Repeat only the lines below from the one containing "Open the JWM start menu icon" through the one containing "Image resolution: width=854", inclusive, exactly as written.

__Supplied material__.
┌──
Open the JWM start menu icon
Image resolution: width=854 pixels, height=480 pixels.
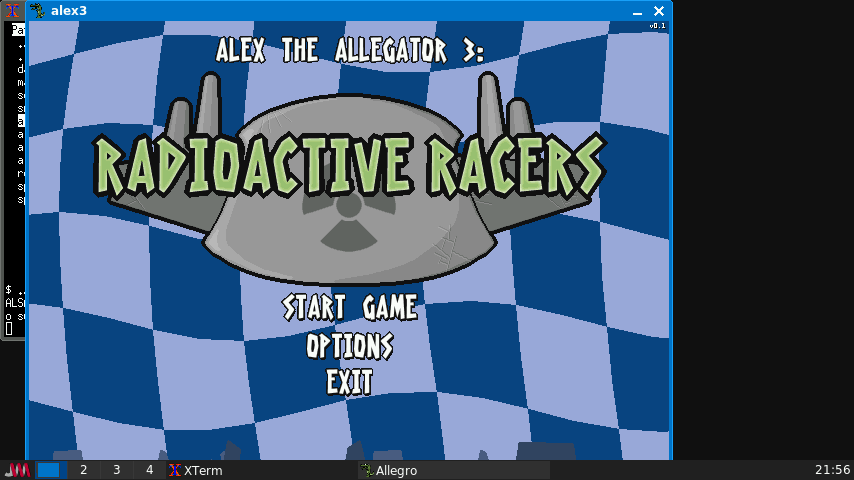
└──
┌──
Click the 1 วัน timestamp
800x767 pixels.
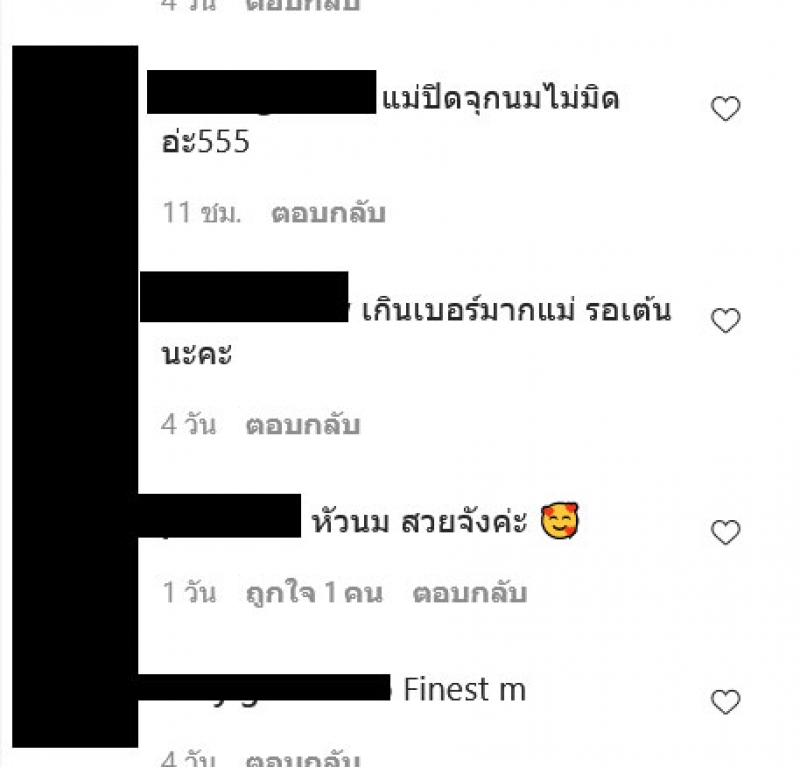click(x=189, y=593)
└──
┌──
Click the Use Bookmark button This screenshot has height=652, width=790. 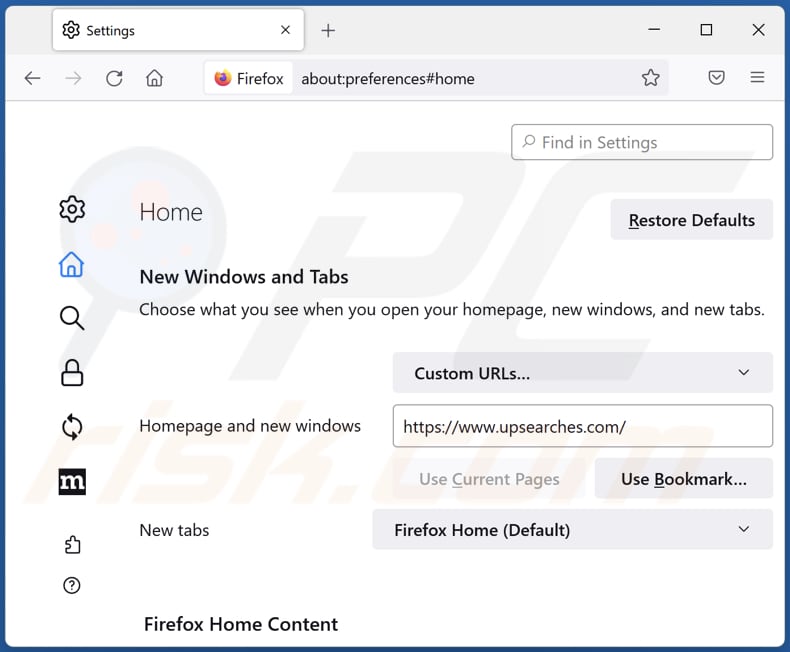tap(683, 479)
└──
__Task result__.
Open the JWM start menu icon
Image resolution: width=854 pixels, height=480 pixels.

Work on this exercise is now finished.